Re: [PATCH] memory_hotplug: fix the panic when memory end is not on the section boundary

From: Michal Hocko
Date: Tue Sep 11 2018 - 05:16:14 EST


On Mon 10-09-18 15:26:55, Pavel Tatashin wrote:
>
>
> On 9/10/18 10:41 AM, Michal Hocko wrote:
> > On Mon 10-09-18 14:32:16, Pavel Tatashin wrote:
> >> On Mon, Sep 10, 2018 at 10:19 AM Michal Hocko <mhocko@xxxxxxxxxx> wrote:
> >>>
> >>> On Mon 10-09-18 14:11:45, Pavel Tatashin wrote:
> >>>> Hi Michal,
> >>>>
> >>>> It is tricky, but probably can be done. Either change
> >>>> memmap_init_zone() or its caller to also cover the ends and starts of
> >>>> unaligned sections to initialize and reserve pages.
> >>>>
> >>>> The same thing would also need to be done in deferred_init_memmap() to
> >>>> cover the deferred init case.
> >>>
> >>> Well, I am not sure TBH. I have to think about that much more. Maybe it
> >>> would be much more simple to make sure that we will never add incomplete
> >>> memblocks and simply refuse them during the discovery. At least for now.
> >>
> >> On x86 memblocks can be upto 2G on machines with over 64G of RAM.
> >
> > sorry I meant pageblock_nr_pages rather than memblocks.
>
> OK. This sound reasonable, but, to be honest I am not sure how to
> achieve this yet, I need to think more about this. In theory, if we have
> sparse memory model, it makes sense to enforce memory alignment to
> section sizes, sounds a lot safer.

Memory hotplug is sparsemem only. You do not have to think about other
memory models fortunately.

> >> Also, memory size is way to easy too change via qemu arguments when VM
> >> starts. If we simply disable unaligned trailing memblocks, I am sure
> >> we would get tons of noise of missing memory.
> >>
> >> I think, adding check_hotplug_memory_range() would work to fix the
> >> immediate problem. But, we do need to figure out a better solution.
> >>
> >> memblock design is based on archaic assumption that hotplug units are
> >> physical dimms. VMs and hypervisors changed all of that, and we can
> >> have much finer hotplug requests on machines with huge DIMMs. Yet, we
> >> do not want to pollute sysfs with millions of tiny memory devices. I
> >> am not sure what a long term proper solution for this problem should
> >> be, but I see that linux hotplug/hotremove subsystems must be
> >> redesigned based on the new requirements.
> >
> > Not an easy task though. Anyway, sparse memory modely is highly based on
> > memory sections so it makes some sense to have hotplug section based as
> > well. Memblocks as a higher logical unit on top of that is kinda hack.
> > The userspace API has never been properly thought through I am afraid.

#### Required task 1:
Could you duplicate the listing line for line, starting at the line containing "You are a computer-use" and ending at the end of the listing, with the pictures left out?

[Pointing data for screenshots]
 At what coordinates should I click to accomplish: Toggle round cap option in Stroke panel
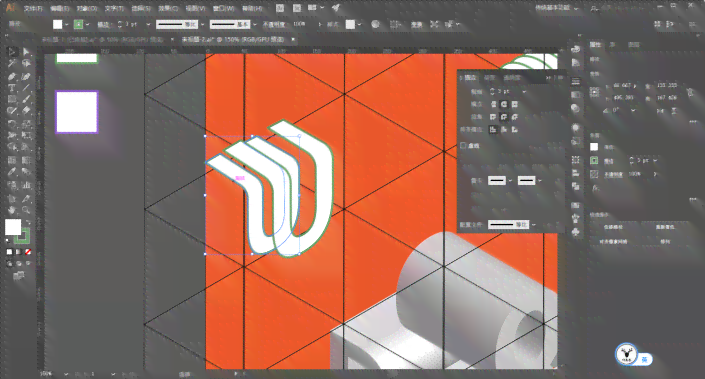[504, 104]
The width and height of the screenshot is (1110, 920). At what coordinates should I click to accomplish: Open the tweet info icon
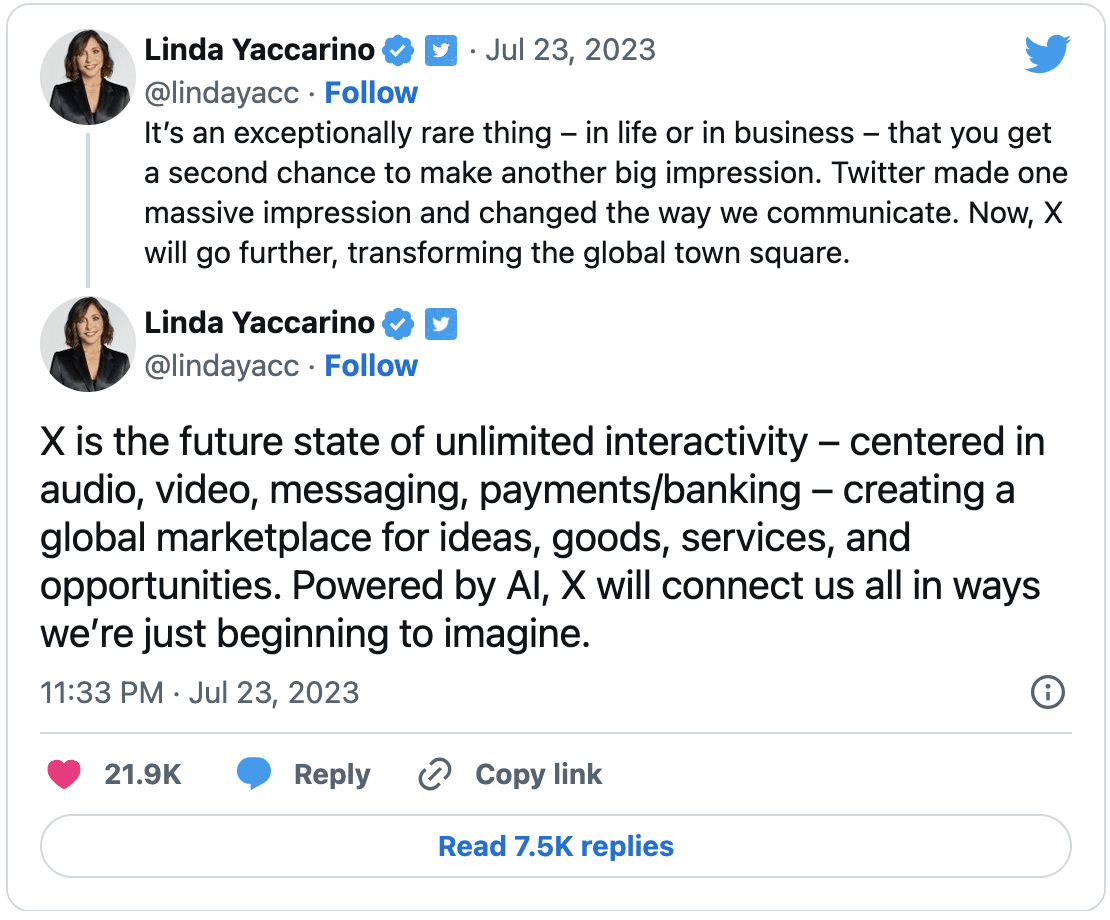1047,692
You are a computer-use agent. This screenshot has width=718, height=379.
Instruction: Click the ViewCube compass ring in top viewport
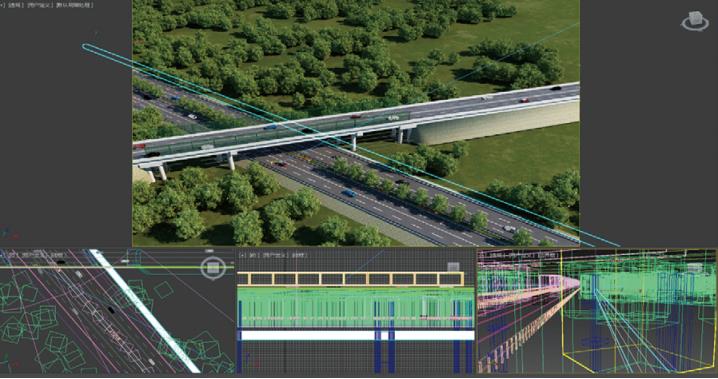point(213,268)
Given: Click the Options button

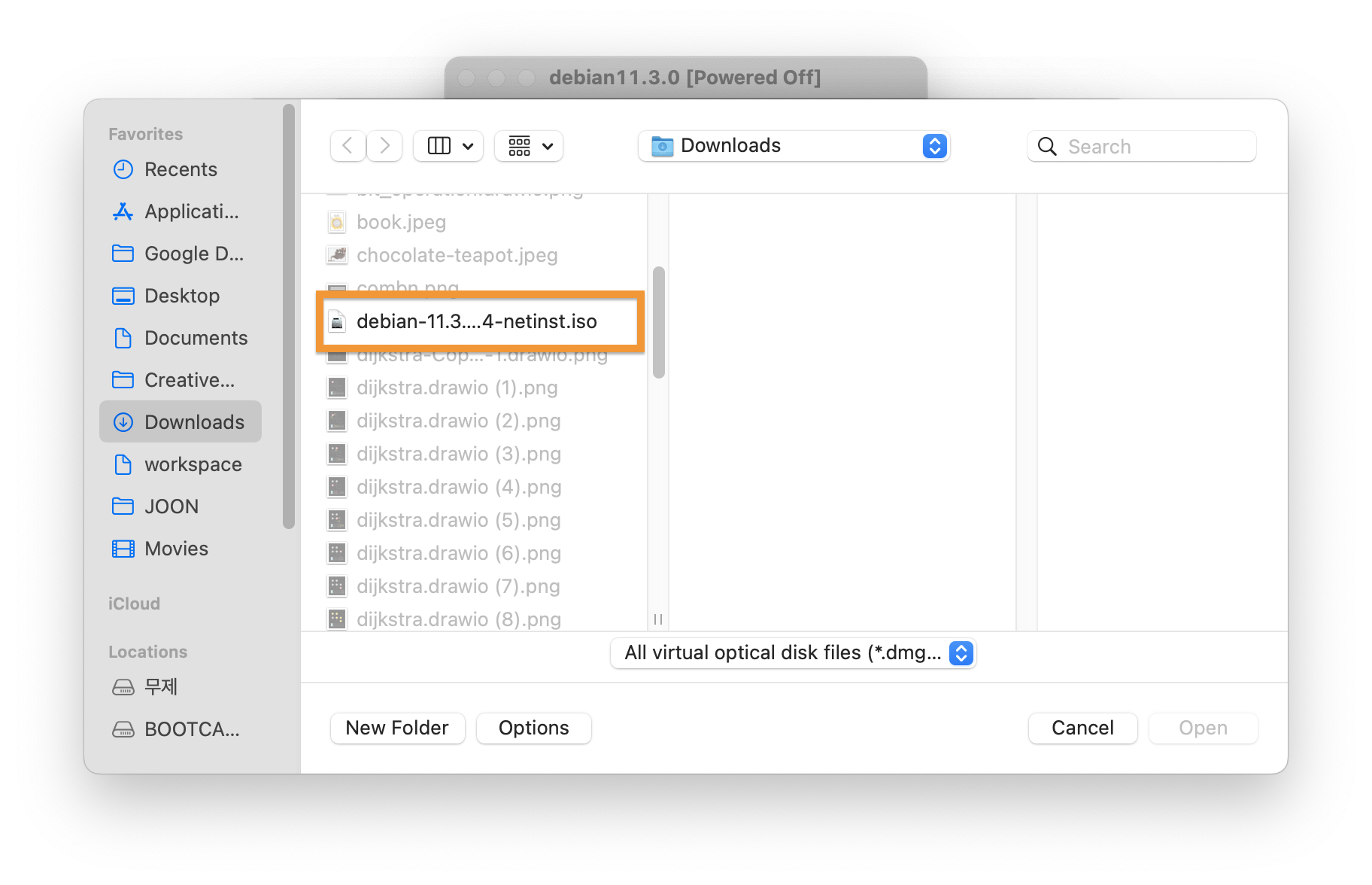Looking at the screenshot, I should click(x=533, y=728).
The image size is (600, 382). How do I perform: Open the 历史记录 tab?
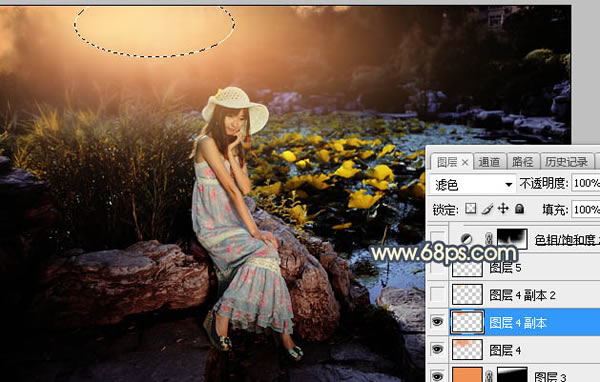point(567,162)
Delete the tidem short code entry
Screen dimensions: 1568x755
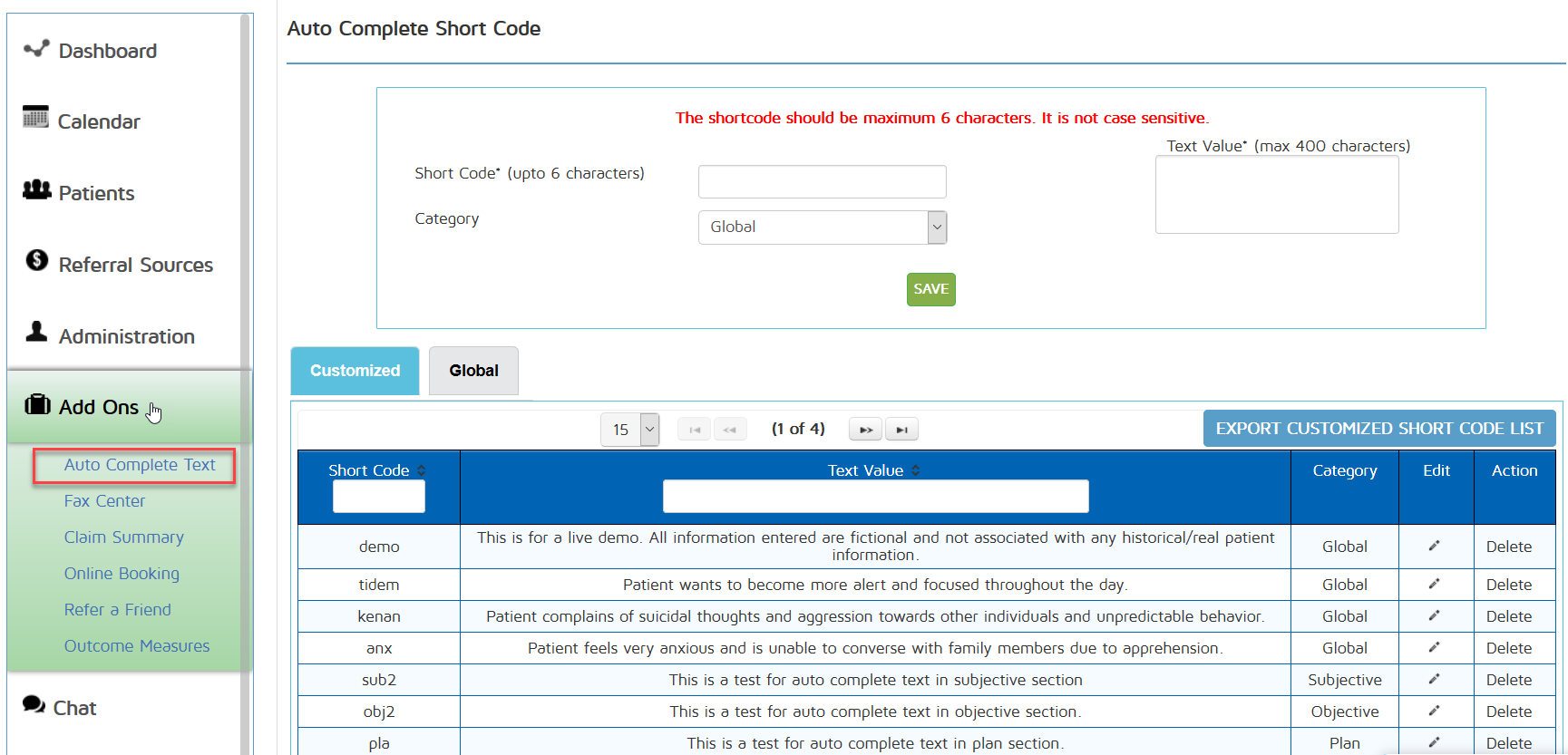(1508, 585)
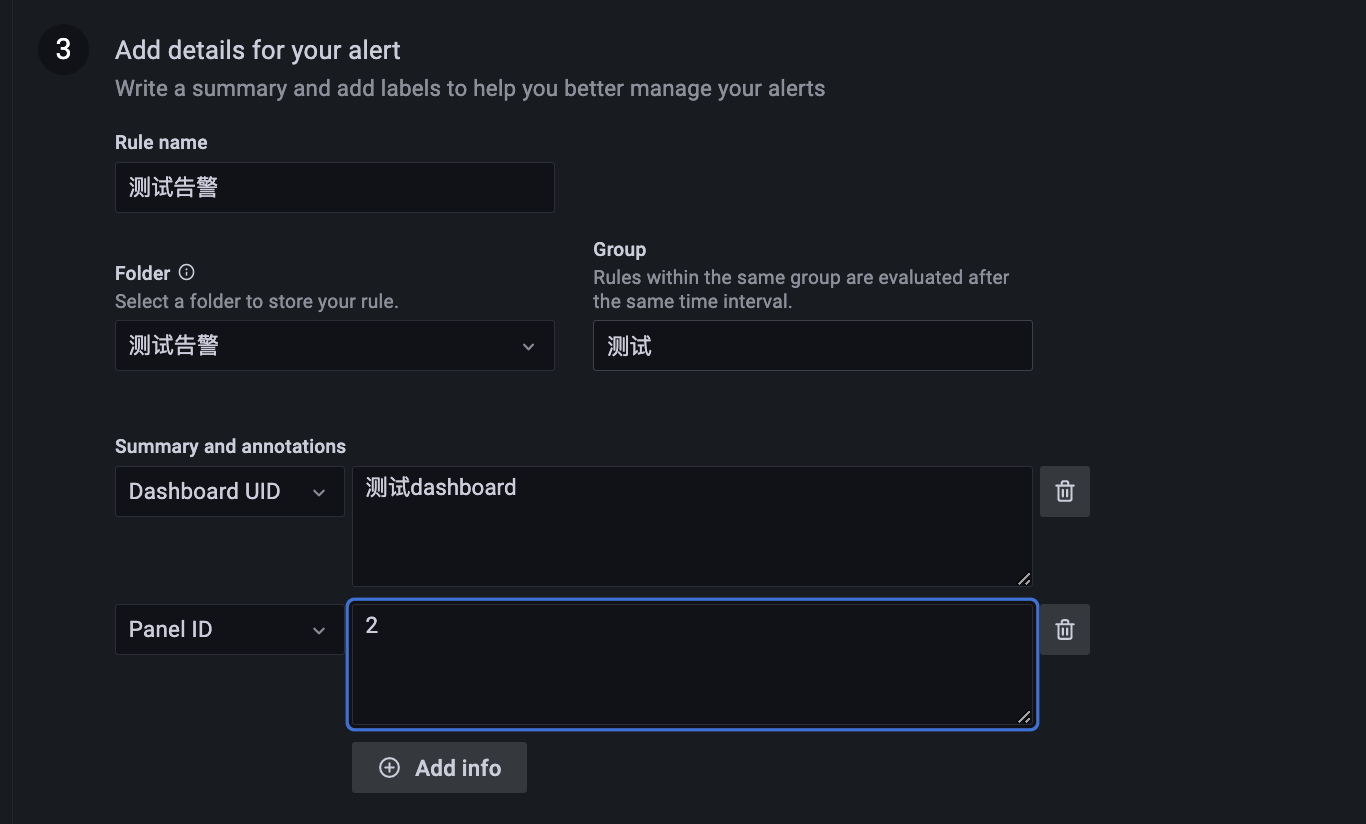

#### Required task 2:
Can you rewrite the passage of the memory hotplug thread starting at "Memory hotplug is" and ending at "a better solution.", replacing "qemu" with "KVM"?

#### Expected output 1:
You are a computer-use agent. This screenshot has width=718, height=379.
Instruction: Click the ViewCube compass ring in top viewport
point(213,268)
Given: Click the Options button

Looking at the screenshot, I should click(x=533, y=728).
The image size is (600, 382). How do I perform: Open the 历史记录 tab?
point(567,162)
Delete the tidem short code entry
Screen dimensions: 1568x755
(1508, 585)

#### Expected output 2:
Memory hotplug is sparsemem only. You do not have to think about other
memory models fortunately.

> >> Also, memory size is way to easy too change via KVM arguments when VM
> >> starts. If we simply disable unaligned trailing memblocks, I am sure
> >> we would get tons of noise of missing memory.
> >>
> >> I think, adding check_hotplug_memory_range() would work to fix the
> >> immediate problem. But, we do need to figure out a better solution.